* [Task objective]:
Each line of the records that follow must come back exactly, with pictures skipped.

Stored records

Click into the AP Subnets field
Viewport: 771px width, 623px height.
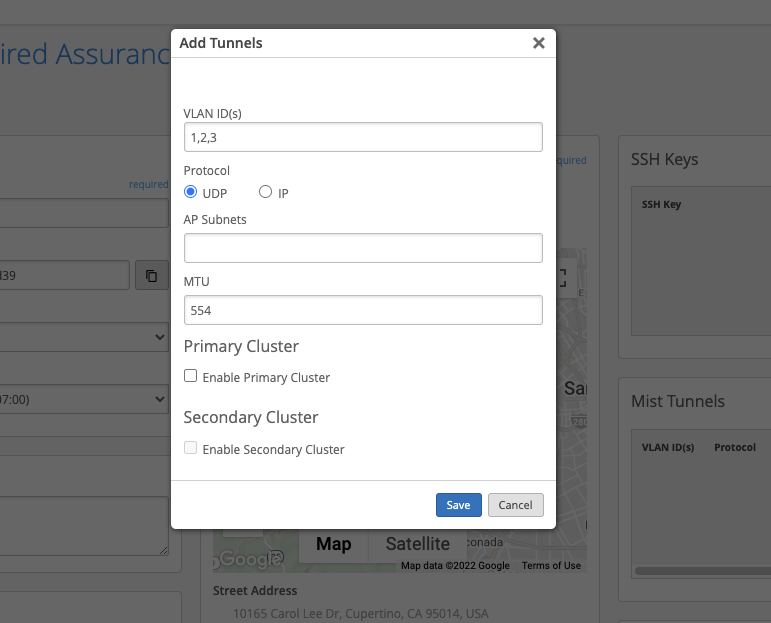click(x=363, y=248)
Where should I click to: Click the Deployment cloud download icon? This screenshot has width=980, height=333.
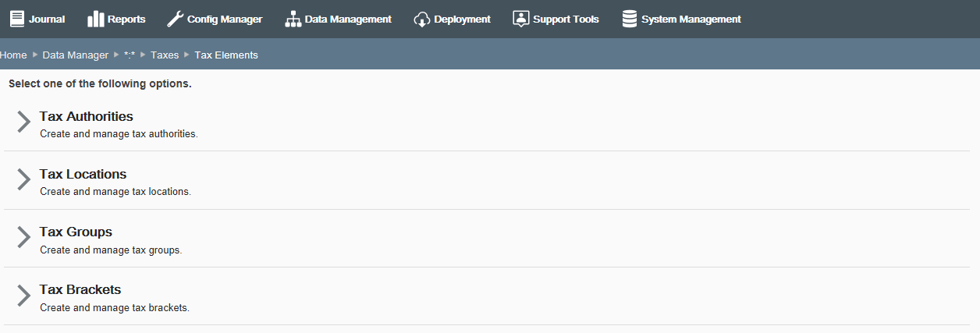tap(422, 19)
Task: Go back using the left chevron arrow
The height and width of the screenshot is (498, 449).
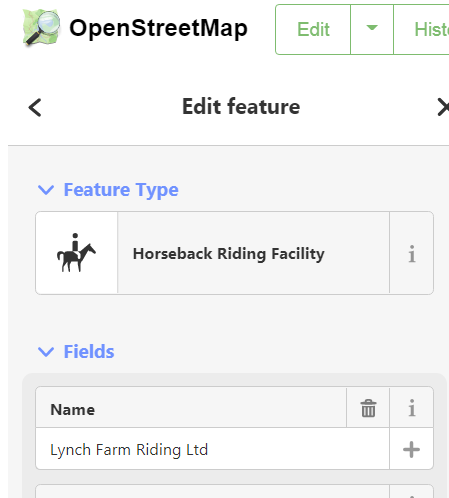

* [Solved exercise]:
Click into the AP Subnets field
Viewport: 771px width, 623px height.
click(x=363, y=248)
Where should I click to: Click the Deployment cloud download icon? This screenshot has width=980, height=333.
tap(422, 19)
Task: Go back using the left chevron arrow
The height and width of the screenshot is (498, 449).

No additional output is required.